Festival Worship - First Sunday of Advent

Festival Worship - First Sunday of Advent

Hope

 

I have a hard word today.

 

 

 

There is reason to despair. Reason to adopt nihilism, or extreme cynicism. Reason to scorn.

Reason to believe it’s all meaningless, that there is no purpose to it all.

 

 

 

More than that, there’s evidence, hard evidence, scientific evidence that the world is in peril; that God’s beautiful creation is in profound jeopardy; that humans are ruining it: destroying ecosystems, endangering and diminishing species and habitat.

 

 

 

That’s not all. There’s evidence, proof, that millions of people are suffering, suffering unimaginable misery. Millions of our kindred (innocent men, women and children) suffer daily for lack of food, lack of shelter, lack of basic healthcare, and are lacking the most basic sense of security, while others of us are fat and happy, possessed of more than we can possibly use or consume.

 

 

 

I’m not done. It gets worse. Among the leaders of the nations of the world are tyrants, despots, dictators, autocrats, and strong men – some cruel, even beyond our imagining.

 

 

 

Here’s a hard, unpleasant truth: the world is lop-sided. For a great many people justice is no more than a mirage, shimmering, distant, and unattainable. The world is so lop-sided, so cock-eyed and out of proportion, justice so wanting, so absent for so many, it is as if the haves and the have-nots inhabit different realms, different planets altogether.

 

 

 

That’s how it is in the 8th century before the Common Era when the prophet Isaiah is writing and speaking. Isaiah sees a ruler, a king, who is selfish, craven, imperious, full of his own power; self-impressed with the trappings of his office: a king who loves himself more than his people, and who loves his throne more than the good of the land. A king addicted to, drunk on, and reckless with power.

 

 

 

Speaking for God, Isaiah weeps and wails at the injustice of it all. He aims his most precise and cutting criticism at the guy at the top, at the king, at the one who, above all others, has the resources and the power to un-skew, to smooth out, the lop-sided society of ancient Israel

the one who, if he were a man of God and a man of mercy, would have mercy on the poor, but who is utterly lacking in mercy, lacking in kindness.
________
**What is asked**
- a) List every kind of leader that the Advent sermon names among the leaders of the nations of the world.
- b) Transcribe the passage of the Advent sermon starting at "Speaking for God, Isaiah" and ending at "lacking in kindness.".

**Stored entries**
________
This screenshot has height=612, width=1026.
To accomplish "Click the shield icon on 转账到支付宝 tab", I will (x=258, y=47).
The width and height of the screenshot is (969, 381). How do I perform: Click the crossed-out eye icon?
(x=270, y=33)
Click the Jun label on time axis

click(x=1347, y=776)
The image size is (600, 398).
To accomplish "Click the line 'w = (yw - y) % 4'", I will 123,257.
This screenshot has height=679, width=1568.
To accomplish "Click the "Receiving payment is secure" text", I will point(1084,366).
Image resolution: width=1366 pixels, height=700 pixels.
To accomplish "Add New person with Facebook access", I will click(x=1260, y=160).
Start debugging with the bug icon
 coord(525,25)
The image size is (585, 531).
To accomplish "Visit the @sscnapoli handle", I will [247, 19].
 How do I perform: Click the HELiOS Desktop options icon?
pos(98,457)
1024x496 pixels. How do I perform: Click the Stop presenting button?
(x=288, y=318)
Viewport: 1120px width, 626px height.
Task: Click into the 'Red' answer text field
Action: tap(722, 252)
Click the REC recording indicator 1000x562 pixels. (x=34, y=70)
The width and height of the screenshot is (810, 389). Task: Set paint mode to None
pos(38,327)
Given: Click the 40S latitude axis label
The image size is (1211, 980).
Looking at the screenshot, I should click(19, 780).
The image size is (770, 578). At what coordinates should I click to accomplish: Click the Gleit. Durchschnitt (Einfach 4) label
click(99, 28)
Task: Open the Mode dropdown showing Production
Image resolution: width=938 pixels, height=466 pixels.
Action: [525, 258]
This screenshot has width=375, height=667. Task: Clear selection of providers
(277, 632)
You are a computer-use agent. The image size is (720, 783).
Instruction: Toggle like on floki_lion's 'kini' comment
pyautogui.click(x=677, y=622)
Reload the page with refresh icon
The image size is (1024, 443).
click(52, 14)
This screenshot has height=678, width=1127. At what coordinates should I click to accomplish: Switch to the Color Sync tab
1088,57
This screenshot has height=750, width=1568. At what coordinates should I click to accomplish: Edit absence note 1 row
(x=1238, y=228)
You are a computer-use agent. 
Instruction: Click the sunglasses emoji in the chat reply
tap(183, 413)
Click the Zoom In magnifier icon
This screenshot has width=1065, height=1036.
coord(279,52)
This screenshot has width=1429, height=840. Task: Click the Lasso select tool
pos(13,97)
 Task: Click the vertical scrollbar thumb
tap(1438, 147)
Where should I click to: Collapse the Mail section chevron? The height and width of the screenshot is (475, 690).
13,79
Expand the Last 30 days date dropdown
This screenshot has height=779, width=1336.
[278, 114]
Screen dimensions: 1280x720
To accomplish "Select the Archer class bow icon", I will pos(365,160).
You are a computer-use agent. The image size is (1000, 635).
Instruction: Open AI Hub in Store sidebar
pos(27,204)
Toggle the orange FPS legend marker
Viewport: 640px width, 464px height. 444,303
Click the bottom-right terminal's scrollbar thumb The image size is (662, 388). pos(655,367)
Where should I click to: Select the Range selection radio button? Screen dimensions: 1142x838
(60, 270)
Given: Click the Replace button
________
**Answers**
- a)
- tyrants
- despots
- dictators
- autocrats
- strong men

- b)
Speaking for God, Isaiah weeps and wails at the injustice of it all. He aims his most precise and cutting criticism at the guy at the top, at the king, at the one who, above all others, has the resources and the power to un-skew, to smooth out, the lop-sided society of ancient Israel

the one who, if he were a man of God and a man of mercy, would have mercy on the poor, but who is utterly lacking in mercy, lacking in kindness.